POLIBITS, INSTITUTO POLITECNICO NACIONAL// (VOL. 55)
Volumen: 55, Numero: 1, Páginas: 49-57 pp.
Numerous statistical and mathematical methods have been developed in order to explain the complexity of nonstationary time series. Singular Spectrum Analysis (SSA) and Wavelet Transform (WT) are two potent theories with different mathematical foundations that have been used in several applications with successful results; however in most studies SSA and WT have been presented separately, then there is a lack of systematic comparisons between SSA and WT in time series forecasting. Consequently the aim of this work is to evaluate the performance of two hybrid models, one is based on SSA combined with the Autoregressive model (SSA-AR), and the other is based on Stationary Wavelet Transform combined with AR (SWT-AR). The models are described in two stages, the first stage is the time series preprocessing and the second is the prediction. In the preprocessing the low frequency component is obtained, and by difference the high frequency component is computed.
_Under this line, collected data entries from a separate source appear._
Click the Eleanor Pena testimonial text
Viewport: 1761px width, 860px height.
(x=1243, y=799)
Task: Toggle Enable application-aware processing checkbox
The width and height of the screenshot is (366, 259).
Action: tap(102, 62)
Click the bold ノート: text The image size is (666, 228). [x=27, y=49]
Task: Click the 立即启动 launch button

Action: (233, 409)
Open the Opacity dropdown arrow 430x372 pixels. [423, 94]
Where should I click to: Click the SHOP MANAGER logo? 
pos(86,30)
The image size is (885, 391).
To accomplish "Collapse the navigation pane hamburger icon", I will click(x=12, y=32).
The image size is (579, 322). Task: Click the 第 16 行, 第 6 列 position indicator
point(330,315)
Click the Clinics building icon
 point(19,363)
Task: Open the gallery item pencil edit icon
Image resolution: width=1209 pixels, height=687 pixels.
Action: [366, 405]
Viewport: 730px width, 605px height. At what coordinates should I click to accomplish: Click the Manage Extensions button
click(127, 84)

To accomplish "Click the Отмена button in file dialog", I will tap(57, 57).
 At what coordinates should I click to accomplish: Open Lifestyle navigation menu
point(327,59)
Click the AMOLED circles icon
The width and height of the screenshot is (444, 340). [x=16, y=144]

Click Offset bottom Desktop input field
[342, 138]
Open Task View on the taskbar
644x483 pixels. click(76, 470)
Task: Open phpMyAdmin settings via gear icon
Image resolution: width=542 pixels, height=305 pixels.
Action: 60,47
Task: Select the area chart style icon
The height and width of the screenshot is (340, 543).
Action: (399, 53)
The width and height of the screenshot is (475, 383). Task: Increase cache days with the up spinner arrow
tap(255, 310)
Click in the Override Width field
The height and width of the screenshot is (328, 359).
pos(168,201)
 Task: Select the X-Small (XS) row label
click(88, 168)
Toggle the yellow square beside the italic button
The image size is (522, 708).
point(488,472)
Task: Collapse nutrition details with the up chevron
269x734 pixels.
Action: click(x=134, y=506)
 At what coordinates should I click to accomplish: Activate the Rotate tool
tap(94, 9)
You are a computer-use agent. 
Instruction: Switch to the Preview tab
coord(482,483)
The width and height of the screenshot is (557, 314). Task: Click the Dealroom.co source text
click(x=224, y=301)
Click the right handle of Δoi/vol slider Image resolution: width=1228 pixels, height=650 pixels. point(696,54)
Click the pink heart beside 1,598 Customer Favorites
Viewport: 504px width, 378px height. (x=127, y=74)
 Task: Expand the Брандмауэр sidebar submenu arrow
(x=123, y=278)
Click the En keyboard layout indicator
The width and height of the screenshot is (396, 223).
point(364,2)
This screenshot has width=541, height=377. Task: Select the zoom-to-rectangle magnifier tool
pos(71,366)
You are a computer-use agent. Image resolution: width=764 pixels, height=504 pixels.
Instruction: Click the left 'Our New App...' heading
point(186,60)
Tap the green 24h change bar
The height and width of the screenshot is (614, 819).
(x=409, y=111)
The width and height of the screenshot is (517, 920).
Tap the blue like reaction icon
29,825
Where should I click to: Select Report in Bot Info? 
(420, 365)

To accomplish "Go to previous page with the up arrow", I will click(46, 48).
Whereas in the prediction stage the components are used as input of the Autoregressive model. The empirical data applied in this study corresponds to the traffic accidents domain, they were daily collected in the Chilean metropolitan region from 2000 to 2014 and are classified by relevant causes; the data analysis reveals important information for road management and a challenge for forecasters by the nonstationary characteristics. The direct strategy was implemented for 7-days-ahead prediction, high accuracy was observed in the application of both models, SWT-AR reaches the best mean accuracy, while SSA-AR reaches the highest accuracy for farthest horizons.